In [5]:
import pandas as pd
import numpy as np
import pickle
import markovify
import os

os.chdir("../src/")

from HMM_modeling import HMM, make_sequence, train_HMM

os.chdir("../notebooks/")

# Hidden Markov Model Development

This notebook can be used to train the Hidden Markov Models (HMM) for BeatMapSynth. If you do not wish to train them yourself, you can download them [here](https://drive.google.com/open?id=1p7j0sENy0DzcMHd3iQ_LQw14j6OcKLsY), unzip the folder, and place them in the `models/` directory.

There are two sets of models based on data explained in the Data Acquisition and Processing notebook. When I developed these, I trained on the smaller set first, and then downloaded the larger, second dataset (which overlaps with the first). 

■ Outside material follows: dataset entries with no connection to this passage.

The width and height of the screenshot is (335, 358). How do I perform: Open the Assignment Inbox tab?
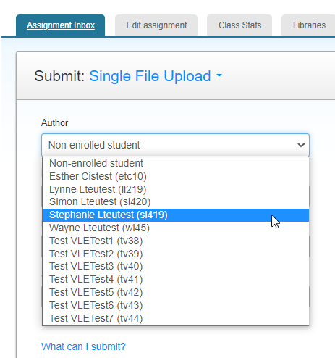point(61,25)
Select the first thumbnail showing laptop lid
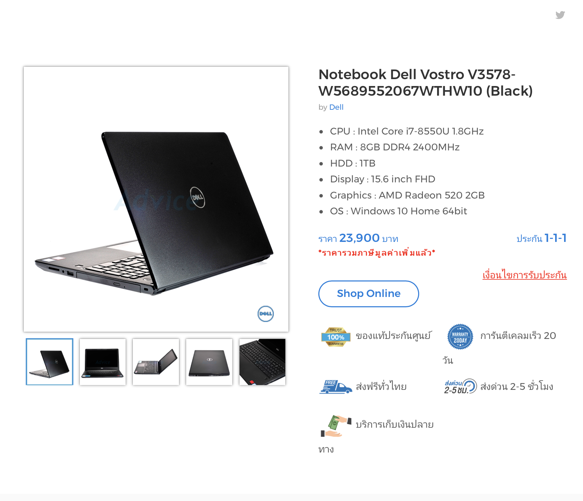 (x=50, y=362)
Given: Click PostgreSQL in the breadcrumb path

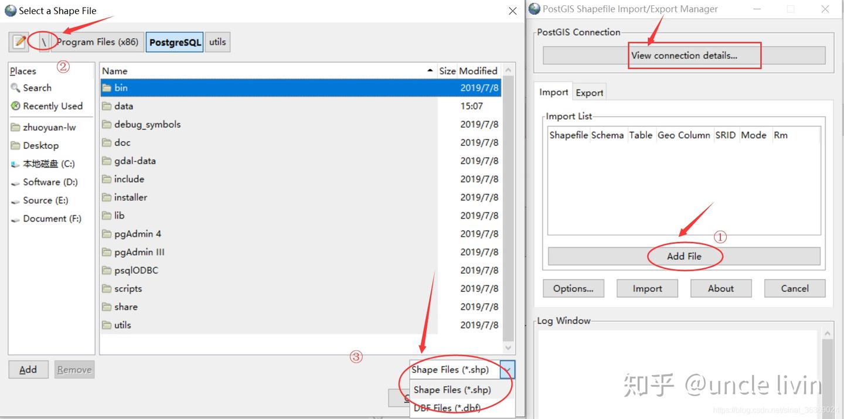Looking at the screenshot, I should tap(174, 42).
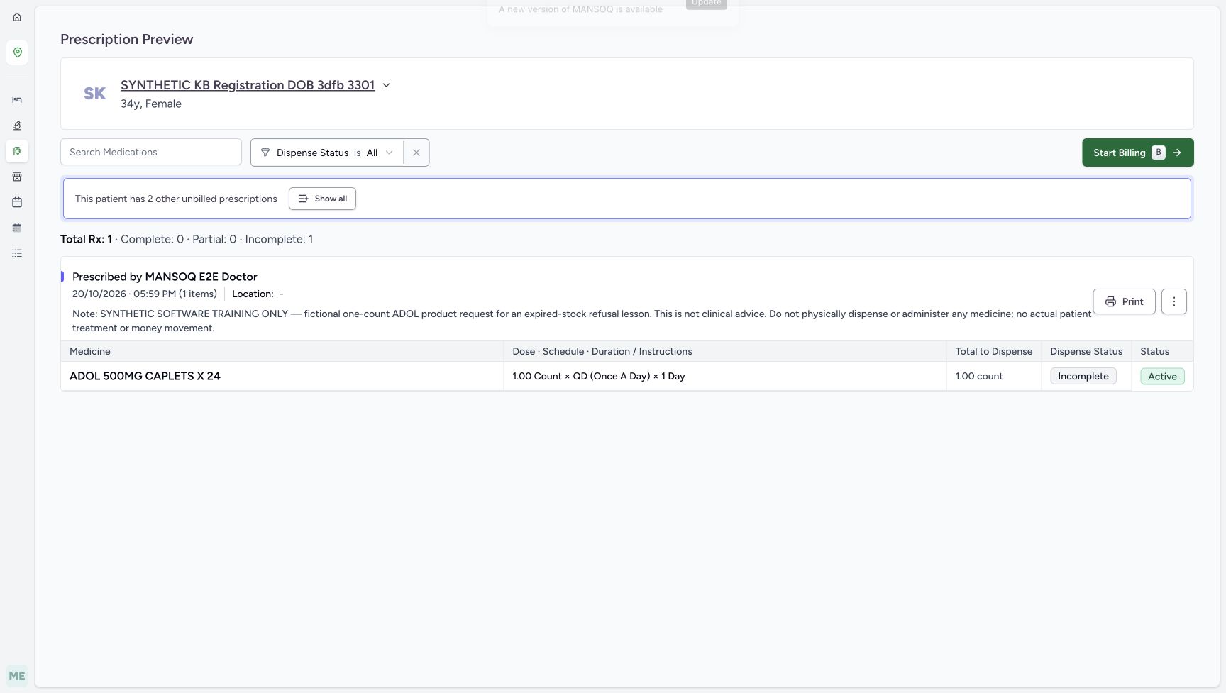Open the prescription three-dot options menu
The image size is (1226, 693).
[x=1174, y=301]
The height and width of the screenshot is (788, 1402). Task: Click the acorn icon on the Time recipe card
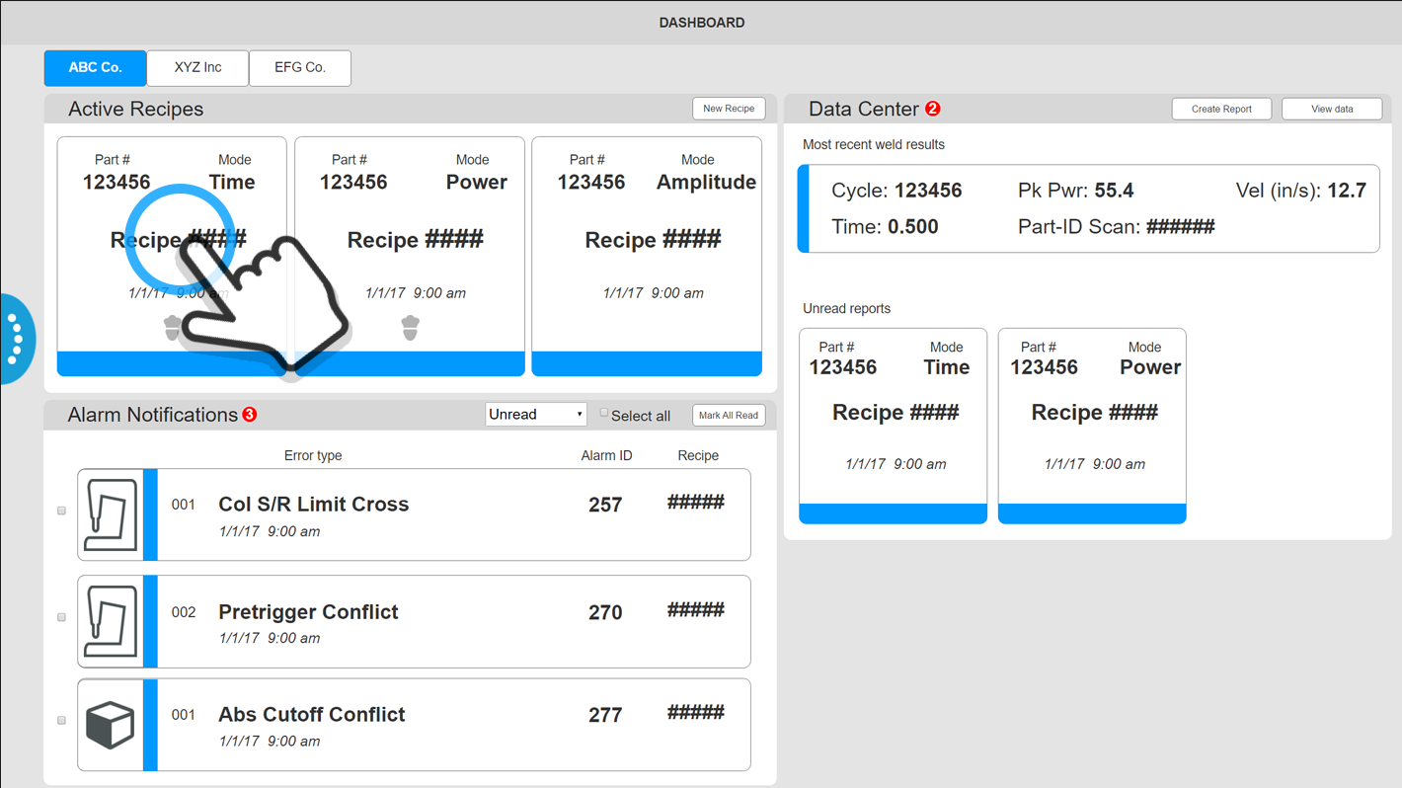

__If you have downloaded the data for the first dataset following the instructions from the Data Acquisition and Processing notebook and came here to follow the instructions to train the first model, run the following code.__

In [None]:
#Run this code *only* if you downloaded and processed the first dataset using the code in the notebook, *NOT* if
#you downloaded the data with the download link!
difficulties = ['easy', 'normal', 'hard', 'expert', 'expertPlus']
for difficulty in difficulties:
    MC = HMM(difficulty)
    with open(f"../models/HMM_{difficulty}.pkl", 'wb') as f:
        pickle.dump(MC, f)

__If you downloaded the processed data with the link provided, follow these instructions instead:__

For you to train the first version independently, we'll have to subset the dataset first and generate the corpus from that for training the model. The out-of-the-box functions I made won't work in this case.

In [7]:
#Open the metadata file with all of the download keys
with open('../data/metadata.pkl', 'rb') as f:
    metadata_total = pickle.load(f)
#Subset the metadata to only maps with > 90% ratings
first_set = list(filter(lambda x: x['stats']['rating'] >= .9, metadata_total))
#Extract the download keys from the metadata
first_set_keys = []
for x in first_set:
    first_set_keys.append(x['key'])
#Make a list of files that are in the top 90%    
first_set_filenames = []
filelist = [f for f in os.listdir('../data/processed_data/')]
for f in filelist:
    split = f.split('_')
    if split[0] in first_set_keys:
        first_set_filenames.append(f)

In [None]:
#Now we can train the Hidden Markov Model for each difficulty level and save:
difficulties = ['easy', 'normal', 'hard', 'expert', 'expertPlus']
for difficulty in difficulties:
    corpus = []
    for f in first_set_filenames:
        if f.endswith(f"{difficulty}.pkl"):
            with open(f"../data/processed_data/{f}", 'rb') as d:
                df = pickle.load(d)
            seq = make_sequence(df)
            corpus.append(seq)
    MC = train_HMM(corpus, 5)
    with open(f"../models/HMM_{difficulty}.pkl", 'wb') as f:
        pickle.dump(MC, f)

Ok, whew, made it through the dealing with the "version 1" model. Now for the easy part! To train the second version of the HMM on the full dataset of maps with >70% rating, just run the following code:

In [None]:
difficulties = ['easy', 'normal', 'hard', 'expert', 'expertPlus']
for difficulty in difficulties:
    MC = HMM(difficulty)
    with open(f"../models/HMM_{difficulty}_v2.pkl", 'wb') as f:
        pickle.dump(MC, f)